## [WHAT YOU NEED TO DO]
Begin at the line with "segreteria (1010, 308)" and write out every line after it, exactly, through the last line below, adding nothing.

▶

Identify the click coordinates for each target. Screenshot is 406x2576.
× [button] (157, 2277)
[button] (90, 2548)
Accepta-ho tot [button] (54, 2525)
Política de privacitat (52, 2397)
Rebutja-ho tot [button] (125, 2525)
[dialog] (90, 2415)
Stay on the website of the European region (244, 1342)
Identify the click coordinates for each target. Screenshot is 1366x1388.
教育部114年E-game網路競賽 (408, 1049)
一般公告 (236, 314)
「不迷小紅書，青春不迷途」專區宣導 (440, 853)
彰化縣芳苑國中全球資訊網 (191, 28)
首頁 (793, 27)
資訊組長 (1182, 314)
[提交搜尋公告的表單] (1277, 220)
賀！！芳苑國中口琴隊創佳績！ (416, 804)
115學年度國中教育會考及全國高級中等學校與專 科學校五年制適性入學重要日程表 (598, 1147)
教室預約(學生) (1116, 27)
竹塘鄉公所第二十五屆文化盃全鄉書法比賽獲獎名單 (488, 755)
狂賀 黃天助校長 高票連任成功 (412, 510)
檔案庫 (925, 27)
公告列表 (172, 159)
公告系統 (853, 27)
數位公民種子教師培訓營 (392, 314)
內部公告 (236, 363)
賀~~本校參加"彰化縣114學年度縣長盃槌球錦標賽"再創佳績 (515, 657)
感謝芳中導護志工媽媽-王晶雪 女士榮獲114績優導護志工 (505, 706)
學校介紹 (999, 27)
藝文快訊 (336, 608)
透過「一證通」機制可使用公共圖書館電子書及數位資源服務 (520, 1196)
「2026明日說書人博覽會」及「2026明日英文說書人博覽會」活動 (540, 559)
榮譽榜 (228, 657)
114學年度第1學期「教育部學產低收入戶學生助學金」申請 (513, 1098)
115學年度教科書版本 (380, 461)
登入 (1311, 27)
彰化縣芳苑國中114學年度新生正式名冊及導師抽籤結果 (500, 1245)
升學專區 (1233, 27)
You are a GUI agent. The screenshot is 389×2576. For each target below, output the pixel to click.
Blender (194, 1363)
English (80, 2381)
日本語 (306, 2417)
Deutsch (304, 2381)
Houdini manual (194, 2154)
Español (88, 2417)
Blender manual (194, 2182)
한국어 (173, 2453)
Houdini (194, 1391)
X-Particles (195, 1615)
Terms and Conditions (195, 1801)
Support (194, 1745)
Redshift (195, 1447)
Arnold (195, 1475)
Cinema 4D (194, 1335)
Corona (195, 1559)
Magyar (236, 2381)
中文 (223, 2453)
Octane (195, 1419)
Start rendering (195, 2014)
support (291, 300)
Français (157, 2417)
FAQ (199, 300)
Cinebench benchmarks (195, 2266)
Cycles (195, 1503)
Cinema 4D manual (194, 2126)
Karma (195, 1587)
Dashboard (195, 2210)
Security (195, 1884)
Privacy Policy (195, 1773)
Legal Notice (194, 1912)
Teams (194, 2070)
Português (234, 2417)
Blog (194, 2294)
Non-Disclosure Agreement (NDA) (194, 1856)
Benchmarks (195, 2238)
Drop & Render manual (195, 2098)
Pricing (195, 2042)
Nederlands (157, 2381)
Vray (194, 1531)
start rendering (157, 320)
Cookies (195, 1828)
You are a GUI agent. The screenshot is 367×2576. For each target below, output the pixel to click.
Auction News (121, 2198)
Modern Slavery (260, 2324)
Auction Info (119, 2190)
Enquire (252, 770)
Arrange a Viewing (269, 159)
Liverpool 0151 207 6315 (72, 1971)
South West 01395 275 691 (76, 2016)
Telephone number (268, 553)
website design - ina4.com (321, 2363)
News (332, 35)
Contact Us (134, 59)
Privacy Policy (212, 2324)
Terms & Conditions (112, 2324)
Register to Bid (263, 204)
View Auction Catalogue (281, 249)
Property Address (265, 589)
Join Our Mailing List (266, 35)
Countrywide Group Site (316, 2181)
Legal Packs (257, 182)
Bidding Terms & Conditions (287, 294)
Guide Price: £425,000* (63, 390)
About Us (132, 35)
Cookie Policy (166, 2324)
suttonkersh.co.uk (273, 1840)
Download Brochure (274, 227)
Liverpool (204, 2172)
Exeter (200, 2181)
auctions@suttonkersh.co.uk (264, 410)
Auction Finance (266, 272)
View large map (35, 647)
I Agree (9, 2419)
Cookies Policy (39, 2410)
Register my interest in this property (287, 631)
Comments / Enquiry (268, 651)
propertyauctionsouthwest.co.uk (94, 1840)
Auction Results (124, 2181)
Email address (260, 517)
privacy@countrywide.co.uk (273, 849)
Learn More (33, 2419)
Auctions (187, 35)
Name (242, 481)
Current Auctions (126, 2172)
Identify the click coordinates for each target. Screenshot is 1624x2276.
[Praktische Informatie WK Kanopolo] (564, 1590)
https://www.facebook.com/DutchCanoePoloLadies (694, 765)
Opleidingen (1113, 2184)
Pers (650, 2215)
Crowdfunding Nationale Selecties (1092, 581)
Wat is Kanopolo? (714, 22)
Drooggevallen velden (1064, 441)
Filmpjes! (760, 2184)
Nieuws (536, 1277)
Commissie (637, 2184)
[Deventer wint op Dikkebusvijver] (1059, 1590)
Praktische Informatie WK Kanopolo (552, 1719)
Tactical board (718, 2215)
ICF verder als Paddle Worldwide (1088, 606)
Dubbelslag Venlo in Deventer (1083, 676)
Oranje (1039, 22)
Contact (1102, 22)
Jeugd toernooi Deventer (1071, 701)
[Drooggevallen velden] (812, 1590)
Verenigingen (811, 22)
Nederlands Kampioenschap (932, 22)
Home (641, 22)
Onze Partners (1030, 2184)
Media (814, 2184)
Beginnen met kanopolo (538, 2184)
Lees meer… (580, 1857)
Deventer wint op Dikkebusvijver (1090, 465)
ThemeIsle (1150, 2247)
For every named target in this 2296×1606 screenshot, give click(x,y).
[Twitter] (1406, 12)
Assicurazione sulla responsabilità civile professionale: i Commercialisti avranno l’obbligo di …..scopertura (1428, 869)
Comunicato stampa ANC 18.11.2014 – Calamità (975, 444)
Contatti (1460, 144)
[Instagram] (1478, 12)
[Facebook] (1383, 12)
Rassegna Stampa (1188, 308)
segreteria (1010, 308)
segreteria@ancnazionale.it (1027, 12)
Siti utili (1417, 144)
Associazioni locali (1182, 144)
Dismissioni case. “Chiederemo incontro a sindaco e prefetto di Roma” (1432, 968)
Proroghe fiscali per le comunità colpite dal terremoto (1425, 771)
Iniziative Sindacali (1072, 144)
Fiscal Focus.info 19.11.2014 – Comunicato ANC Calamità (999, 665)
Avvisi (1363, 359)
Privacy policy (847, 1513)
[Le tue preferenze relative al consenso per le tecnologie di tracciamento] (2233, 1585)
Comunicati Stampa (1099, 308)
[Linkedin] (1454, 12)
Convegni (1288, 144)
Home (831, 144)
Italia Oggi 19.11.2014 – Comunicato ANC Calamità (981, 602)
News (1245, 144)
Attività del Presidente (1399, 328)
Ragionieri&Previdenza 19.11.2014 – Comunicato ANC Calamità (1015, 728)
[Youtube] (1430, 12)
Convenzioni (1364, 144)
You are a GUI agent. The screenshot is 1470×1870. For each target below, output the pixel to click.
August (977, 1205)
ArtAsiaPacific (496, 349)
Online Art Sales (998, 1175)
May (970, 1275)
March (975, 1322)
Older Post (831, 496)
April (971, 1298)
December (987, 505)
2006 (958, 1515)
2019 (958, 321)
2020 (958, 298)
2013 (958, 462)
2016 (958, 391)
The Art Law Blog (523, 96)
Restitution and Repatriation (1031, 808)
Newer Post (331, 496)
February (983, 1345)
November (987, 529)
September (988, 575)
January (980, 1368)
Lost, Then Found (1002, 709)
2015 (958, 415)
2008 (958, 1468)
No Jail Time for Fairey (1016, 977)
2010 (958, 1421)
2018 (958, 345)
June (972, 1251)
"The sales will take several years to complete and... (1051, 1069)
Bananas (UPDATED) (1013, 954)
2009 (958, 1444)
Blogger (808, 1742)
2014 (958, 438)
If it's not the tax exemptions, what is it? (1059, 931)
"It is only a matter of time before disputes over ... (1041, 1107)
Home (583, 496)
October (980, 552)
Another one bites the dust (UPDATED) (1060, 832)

◀

## [REPLY TO THE TASK]
segreteria (1010, 308)
segreteria@ancnazionale.it (1027, 12)
Siti utili (1417, 144)
Associazioni locali (1182, 144)
Dismissioni case. “Chiederemo incontro a sindaco e prefetto di Roma” (1432, 968)
Proroghe fiscali per le comunità colpite dal terremoto (1425, 771)
Iniziative Sindacali (1072, 144)
Fiscal Focus.info 19.11.2014 – Comunicato ANC Calamità (999, 665)
Avvisi (1363, 359)
Privacy policy (847, 1513)
[Le tue preferenze relative al consenso per le tecnologie di tracciamento] (2233, 1585)
Comunicati Stampa (1099, 308)
[Linkedin] (1454, 12)
Convegni (1288, 144)
Home (831, 144)
Italia Oggi 19.11.2014 – Comunicato ANC Calamità (981, 602)
News (1245, 144)
Attività del Presidente (1399, 328)
Ragionieri&Previdenza 19.11.2014 – Comunicato ANC Calamità (1015, 728)
[Youtube] (1430, 12)
Convenzioni (1364, 144)
You are a GUI agent. The screenshot is 1470×1870. For each target below, output the pixel to click.
August (977, 1205)
ArtAsiaPacific (496, 349)
Online Art Sales (998, 1175)
May (970, 1275)
March (975, 1322)
Older Post (831, 496)
April (971, 1298)
December (987, 505)
2006 (958, 1515)
2019 (958, 321)
2020 (958, 298)
2013 (958, 462)
2016 (958, 391)
The Art Law Blog (523, 96)
Restitution and Repatriation (1031, 808)
Newer Post (331, 496)
February (983, 1345)
November (987, 529)
September (988, 575)
January (980, 1368)
Lost, Then Found (1002, 709)
2015 (958, 415)
2008 (958, 1468)
No Jail Time for Fairey (1016, 977)
2010 (958, 1421)
2018 (958, 345)
June (972, 1251)
"The sales will take several years to complete and... (1051, 1069)
Bananas (UPDATED) (1013, 954)
2009 (958, 1444)
Blogger (808, 1742)
2014 (958, 438)
If it's not the tax exemptions, what is it? (1059, 931)
"It is only a matter of time before disputes over ... (1041, 1107)
Home (583, 496)
October (980, 552)
Another one bites the dust (UPDATED) (1060, 832)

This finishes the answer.